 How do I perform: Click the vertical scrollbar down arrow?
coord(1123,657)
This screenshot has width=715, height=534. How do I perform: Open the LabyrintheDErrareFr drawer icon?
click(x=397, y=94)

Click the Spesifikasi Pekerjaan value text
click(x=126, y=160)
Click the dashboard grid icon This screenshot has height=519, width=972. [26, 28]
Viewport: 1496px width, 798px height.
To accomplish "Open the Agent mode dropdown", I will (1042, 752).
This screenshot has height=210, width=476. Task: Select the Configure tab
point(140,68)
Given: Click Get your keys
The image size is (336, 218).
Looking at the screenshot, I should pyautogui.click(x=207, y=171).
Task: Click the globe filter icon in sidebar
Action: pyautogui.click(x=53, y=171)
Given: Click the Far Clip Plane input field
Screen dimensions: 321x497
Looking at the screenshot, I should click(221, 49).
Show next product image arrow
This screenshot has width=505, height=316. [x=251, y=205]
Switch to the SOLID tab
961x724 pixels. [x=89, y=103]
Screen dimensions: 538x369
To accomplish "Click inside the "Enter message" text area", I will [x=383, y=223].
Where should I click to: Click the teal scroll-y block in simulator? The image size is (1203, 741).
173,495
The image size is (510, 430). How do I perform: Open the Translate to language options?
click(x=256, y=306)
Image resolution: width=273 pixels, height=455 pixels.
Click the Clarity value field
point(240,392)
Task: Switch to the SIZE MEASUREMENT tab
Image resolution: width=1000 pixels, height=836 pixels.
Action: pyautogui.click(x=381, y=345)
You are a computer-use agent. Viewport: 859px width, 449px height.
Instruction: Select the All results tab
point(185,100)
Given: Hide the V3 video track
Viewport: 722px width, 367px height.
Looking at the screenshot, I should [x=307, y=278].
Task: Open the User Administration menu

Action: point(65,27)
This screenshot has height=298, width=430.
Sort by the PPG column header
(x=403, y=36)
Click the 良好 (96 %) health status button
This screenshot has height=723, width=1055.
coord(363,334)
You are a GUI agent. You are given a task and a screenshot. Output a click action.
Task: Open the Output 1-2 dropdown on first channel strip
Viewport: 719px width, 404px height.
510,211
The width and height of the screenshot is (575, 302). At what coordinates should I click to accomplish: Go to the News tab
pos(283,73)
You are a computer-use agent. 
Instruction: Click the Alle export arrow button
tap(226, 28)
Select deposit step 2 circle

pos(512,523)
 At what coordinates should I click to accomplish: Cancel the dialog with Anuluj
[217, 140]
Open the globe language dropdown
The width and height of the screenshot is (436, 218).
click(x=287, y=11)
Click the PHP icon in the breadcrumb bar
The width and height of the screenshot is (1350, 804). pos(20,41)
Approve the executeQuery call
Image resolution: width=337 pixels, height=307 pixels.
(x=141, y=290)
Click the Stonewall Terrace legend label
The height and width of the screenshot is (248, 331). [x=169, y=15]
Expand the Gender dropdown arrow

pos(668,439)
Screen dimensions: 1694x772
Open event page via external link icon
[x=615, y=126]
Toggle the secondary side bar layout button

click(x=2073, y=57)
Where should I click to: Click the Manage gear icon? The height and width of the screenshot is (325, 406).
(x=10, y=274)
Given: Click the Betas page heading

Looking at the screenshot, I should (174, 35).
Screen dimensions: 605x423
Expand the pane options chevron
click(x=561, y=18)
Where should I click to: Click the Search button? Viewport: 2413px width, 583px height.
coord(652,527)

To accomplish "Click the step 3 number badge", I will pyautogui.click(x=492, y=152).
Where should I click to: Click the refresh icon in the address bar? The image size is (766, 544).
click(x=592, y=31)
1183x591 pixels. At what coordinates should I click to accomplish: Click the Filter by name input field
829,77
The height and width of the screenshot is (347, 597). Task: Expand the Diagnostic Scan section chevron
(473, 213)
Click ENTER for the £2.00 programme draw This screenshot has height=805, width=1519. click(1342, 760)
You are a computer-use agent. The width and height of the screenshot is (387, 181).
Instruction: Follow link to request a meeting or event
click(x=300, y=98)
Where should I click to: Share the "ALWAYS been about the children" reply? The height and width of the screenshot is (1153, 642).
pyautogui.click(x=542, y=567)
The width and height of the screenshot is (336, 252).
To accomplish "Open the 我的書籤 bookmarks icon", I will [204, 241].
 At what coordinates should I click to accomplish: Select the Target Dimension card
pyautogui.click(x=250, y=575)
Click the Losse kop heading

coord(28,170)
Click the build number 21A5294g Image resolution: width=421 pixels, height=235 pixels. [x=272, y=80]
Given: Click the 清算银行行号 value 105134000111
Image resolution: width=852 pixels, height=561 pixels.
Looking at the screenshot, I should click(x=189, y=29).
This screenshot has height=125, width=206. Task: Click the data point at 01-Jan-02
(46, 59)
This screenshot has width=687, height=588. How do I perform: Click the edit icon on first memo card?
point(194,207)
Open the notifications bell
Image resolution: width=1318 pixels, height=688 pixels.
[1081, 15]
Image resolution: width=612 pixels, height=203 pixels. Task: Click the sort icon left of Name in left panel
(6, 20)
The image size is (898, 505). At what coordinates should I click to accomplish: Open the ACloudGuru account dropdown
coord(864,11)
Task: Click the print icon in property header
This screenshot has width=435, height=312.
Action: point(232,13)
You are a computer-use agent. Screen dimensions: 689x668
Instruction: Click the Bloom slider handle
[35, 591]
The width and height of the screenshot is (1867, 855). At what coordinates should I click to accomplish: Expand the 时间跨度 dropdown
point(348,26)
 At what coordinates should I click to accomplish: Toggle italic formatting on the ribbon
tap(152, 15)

——————————

→ **What you have to do**
Please copy out every one of the records above, word for word.

→ **The result**
 How do I perform: Click the vertical scrollbar down arrow?
coord(1123,657)
This screenshot has width=715, height=534. How do I perform: Open the LabyrintheDErrareFr drawer icon?
click(x=397, y=94)

Click the Spesifikasi Pekerjaan value text
click(x=126, y=160)
Click the dashboard grid icon This screenshot has height=519, width=972. [26, 28]
Viewport: 1496px width, 798px height.
To accomplish "Open the Agent mode dropdown", I will (1042, 752).
This screenshot has height=210, width=476. Task: Select the Configure tab
point(140,68)
Given: Click Get your keys
The image size is (336, 218).
Looking at the screenshot, I should pyautogui.click(x=207, y=171).
Task: Click the globe filter icon in sidebar
Action: pyautogui.click(x=53, y=171)
Given: Click the Far Clip Plane input field
Screen dimensions: 321x497
Looking at the screenshot, I should click(221, 49).
Show next product image arrow
This screenshot has width=505, height=316. [x=251, y=205]
Switch to the SOLID tab
961x724 pixels. [x=89, y=103]
Screen dimensions: 538x369
To accomplish "Click inside the "Enter message" text area", I will [x=383, y=223].
Where should I click to: Click the teal scroll-y block in simulator? The image size is (1203, 741).
173,495
The image size is (510, 430). How do I perform: Open the Translate to language options?
click(x=256, y=306)
Image resolution: width=273 pixels, height=455 pixels.
Click the Clarity value field
point(240,392)
Task: Switch to the SIZE MEASUREMENT tab
Image resolution: width=1000 pixels, height=836 pixels.
Action: pyautogui.click(x=381, y=345)
You are a computer-use agent. Viewport: 859px width, 449px height.
Instruction: Select the All results tab
point(185,100)
Given: Hide the V3 video track
Viewport: 722px width, 367px height.
Looking at the screenshot, I should [x=307, y=278].
Task: Open the User Administration menu

Action: point(65,27)
This screenshot has height=298, width=430.
Sort by the PPG column header
(x=403, y=36)
Click the 良好 (96 %) health status button
This screenshot has height=723, width=1055.
coord(363,334)
You are a GUI agent. You are given a task and a screenshot. Output a click action.
Task: Open the Output 1-2 dropdown on first channel strip
Viewport: 719px width, 404px height.
510,211
The width and height of the screenshot is (575, 302). At what coordinates should I click to accomplish: Go to the News tab
pos(283,73)
You are a computer-use agent. 
Instruction: Click the Alle export arrow button
tap(226, 28)
Select deposit step 2 circle

pos(512,523)
 At what coordinates should I click to accomplish: Cancel the dialog with Anuluj
[217, 140]
Open the globe language dropdown
The width and height of the screenshot is (436, 218).
click(x=287, y=11)
Click the PHP icon in the breadcrumb bar
The width and height of the screenshot is (1350, 804). pos(20,41)
Approve the executeQuery call
Image resolution: width=337 pixels, height=307 pixels.
(x=141, y=290)
Click the Stonewall Terrace legend label
The height and width of the screenshot is (248, 331). [x=169, y=15]
Expand the Gender dropdown arrow

pos(668,439)
Screen dimensions: 1694x772
Open event page via external link icon
[x=615, y=126]
Toggle the secondary side bar layout button

click(x=2073, y=57)
Where should I click to: Click the Manage gear icon? The height and width of the screenshot is (325, 406).
(x=10, y=274)
Given: Click the Betas page heading

Looking at the screenshot, I should (174, 35).
Screen dimensions: 605x423
Expand the pane options chevron
click(x=561, y=18)
Where should I click to: Click the Search button? Viewport: 2413px width, 583px height.
coord(652,527)

To accomplish "Click the step 3 number badge", I will pyautogui.click(x=492, y=152).
Where should I click to: Click the refresh icon in the address bar? The image size is (766, 544).
click(x=592, y=31)
1183x591 pixels. At what coordinates should I click to accomplish: Click the Filter by name input field
829,77
The height and width of the screenshot is (347, 597). Task: Expand the Diagnostic Scan section chevron
(473, 213)
Click ENTER for the £2.00 programme draw This screenshot has height=805, width=1519. click(1342, 760)
You are a computer-use agent. The width and height of the screenshot is (387, 181).
Instruction: Follow link to request a meeting or event
click(x=300, y=98)
Where should I click to: Share the "ALWAYS been about the children" reply? The height and width of the screenshot is (1153, 642).
pyautogui.click(x=542, y=567)
The width and height of the screenshot is (336, 252).
To accomplish "Open the 我的書籤 bookmarks icon", I will [204, 241].
 At what coordinates should I click to accomplish: Select the Target Dimension card
pyautogui.click(x=250, y=575)
Click the Losse kop heading

coord(28,170)
Click the build number 21A5294g Image resolution: width=421 pixels, height=235 pixels. [x=272, y=80]
Given: Click the 清算银行行号 value 105134000111
Image resolution: width=852 pixels, height=561 pixels.
Looking at the screenshot, I should click(x=189, y=29).
This screenshot has height=125, width=206. Task: Click the data point at 01-Jan-02
(46, 59)
This screenshot has width=687, height=588. How do I perform: Click the edit icon on first memo card?
point(194,207)
Open the notifications bell
Image resolution: width=1318 pixels, height=688 pixels.
[1081, 15]
Image resolution: width=612 pixels, height=203 pixels. Task: Click the sort icon left of Name in left panel
(6, 20)
The image size is (898, 505). At what coordinates should I click to accomplish: Open the ACloudGuru account dropdown
coord(864,11)
Task: Click the print icon in property header
This screenshot has width=435, height=312.
Action: point(232,13)
You are a computer-use agent. Screen dimensions: 689x668
Instruction: Click the Bloom slider handle
[35, 591]
The width and height of the screenshot is (1867, 855). At what coordinates should I click to accomplish: Expand the 时间跨度 dropdown
point(348,26)
 At what coordinates should I click to accomplish: Toggle italic formatting on the ribbon
tap(152, 15)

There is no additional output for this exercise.